Start GIVEN TEXT
SCCM is essentially a delivery service that provides software to clients in a predetermined manner. It is up to the SCCM administrator to create programs that can execute properly on the client computers. If, for example, you create a program that contains an improperly formatted Setup.exe command line, the client computers generate an error, just as if you typed the command incorrectly in person.

Understanding the SCCM Software Deployment Process

The process of deploying an application using SCCM 2007 consists of the following basic steps:

  1. Create distribution points

  2. Create a collection

  3. Create a package

  4. Select distribution points

  5. Create a program

  6. Advertise the program to the collection

These steps are discussed in the following sections.

Creating Distribution Points

SCCM is a highly scalable product, designed to support the largest enterprises. When deploying an application to clients at multiple physical sites, you can create multiple distribution points to prevent each client from having to access the source files over a slow wide area network (WAN) connection. After creating a package, you copy it to the distribution points so that each client can then access it from a local server.

Creating distribution points is typically a part of the SCCM 2007 infrastructure design, so they should already be in place by the time you are ready to create packages. To add a distribution point in Configuration Manager, you browse to the Site Management\<site>\Site Settings\Site Systems folder and launch the New Site System Server Wizard, as shown in Figure 1.

The New Site System Server Wizard

Figure 1. The New Site System Server Wizard

After specifying the name of the server on your network you want to add, the wizard displays the System Role Selection page, as shown in Figure 2, which enables you to choose Distribution Point as the SCCM role you want that server to perform.

The System Role Selection page in the New Site System Server Wizard

Figure 2. The System Role Selection page in the New Site System Server Wizard

Creating a Collection

In SCCM, you use collections to specify which computers or users are to receive deliveries from the SCCM servers. This makes it easy to deploy applications to selected computers with great precision. When you are deploying applications to computers that already have the SCCM client installed, you can use the Configuration Manager console to discover clients and add them to collections as needed. 

Creating a Package

Creating a package in Configuration Manager is essentially a matter of assembling the materials you need SCCM to deliver to the target computers so that the computers can install your application. To create a package using SCCM 2007, use the following procedure:

  1. On your SCCM site server, launch the Configuration Manager console.

  2. Browse to the Computer Management\Software Distribution\Packages folder.

  3. Right-click the Packages folder and select New | Package from the context menu. The New Package Wizard appears, displaying the General page, as shown in Figure 3.

    The General page of the New Package Wizard

    Figure 3. The General page of the New Package Wizard

  4. Type a name for the package in the Name text box, as well as other identifying information, if you want. Then click Next. The Data Source page appears, as shown in Figure 4.
End GIVEN TEXT
Start DATA ENTRIES
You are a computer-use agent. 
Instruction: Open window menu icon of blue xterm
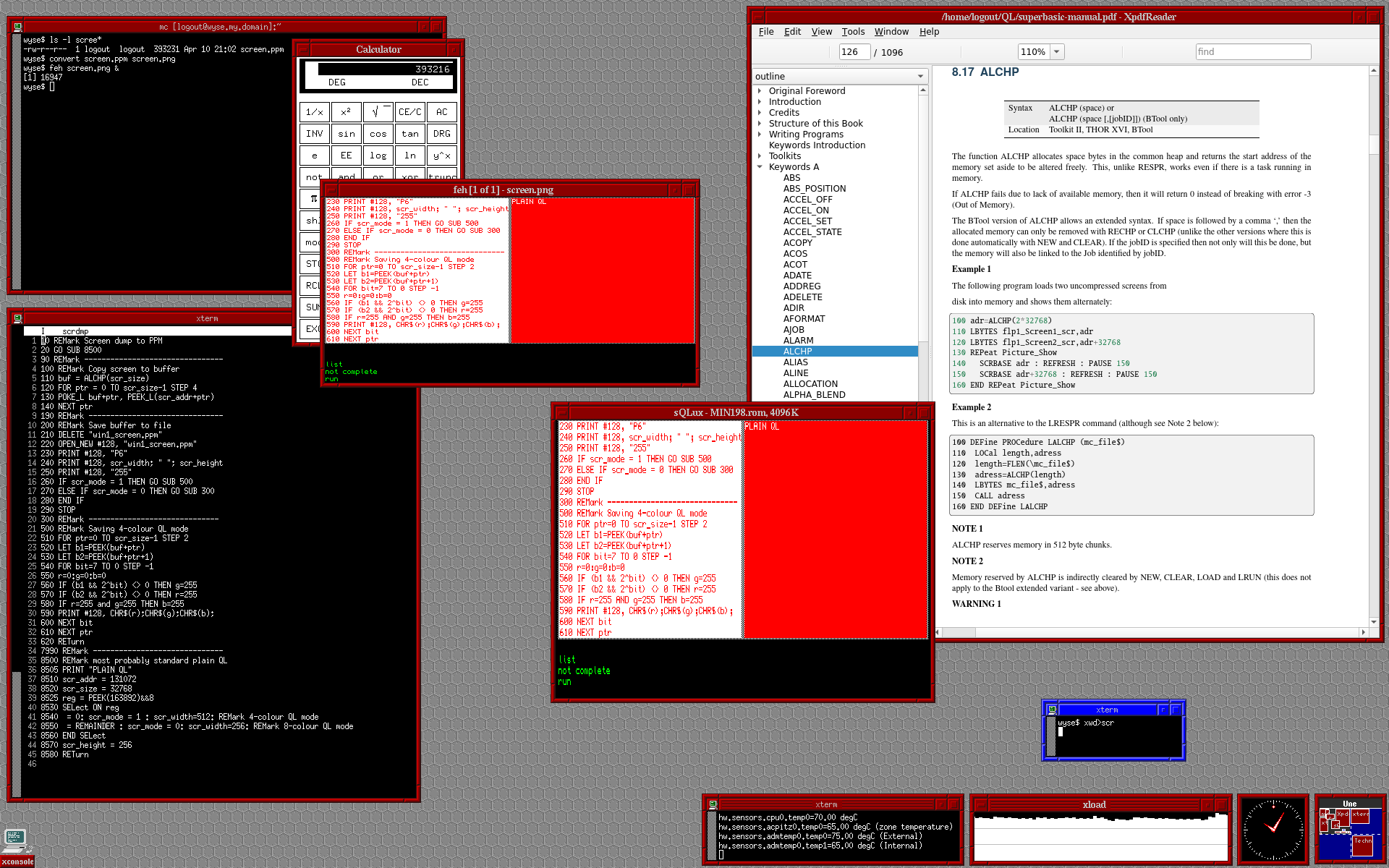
End DATA ENTRIES
Start DATA ENTRIES
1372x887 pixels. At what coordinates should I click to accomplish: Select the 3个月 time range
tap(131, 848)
End DATA ENTRIES
> [EXERCISE GOAL]:
Continue the SCCM 2007 software deployment text from where it stops. The records are separate material and have no connection to the SCCM text.

> [OUTPUT BELOW]:
    The Data Source page of the New Package Wizard

    Figure 4. The Data Source page of the New Package Wizard

  5. Select the check box for The Package Contains Source Files and then the Use A Compressed Copy Of The Source Directory option.

  6. Click Set. The Set Source Directory dialog box appears, as shown in Figure 5.

    The Set Source Directory dialog box

    Figure 5. The Set Source Directory dialog box

  7. In the Source Directory text box, type or browse to the location of the application source files. Then select the appropriate Source Directory Location option, and click OK.

  8. Click Next. The Data Access page appears, as shown in Figure 6.

    The Data Access page of the New Package Wizard

    Figure 6. The Data Access page of the New Package Wizard

  9. Click Next to accept the default settings. The Distribution Settings page appears, as shown in Figure 7.

    The Distribution Settings page of the New Package Wizard

    Figure 7. The Distribution Settings page of the New Package Wizard

  10. Click Next to accept the default settings. The Reporting page appears, as shown in Figure 8.

    The Reporting page of the New Package Wizard

    Figure 8. The Reporting page of the New Package Wizard

  11. Click Next to accept the default settings. The Security page appears, as shown in Figure 9.

    The Security page of the New Package Wizard

    Figure 9. The Security page of the New Package Wizard

  12. Click Next to accept the default settings. The Summary page appears, as shown in Figure 10.

    The Summary page of the New Package Wizard

    Figure 10. The Summary page of the New Package Wizard

  13. Click Next. The wizard creates the package.

  14. Click Close.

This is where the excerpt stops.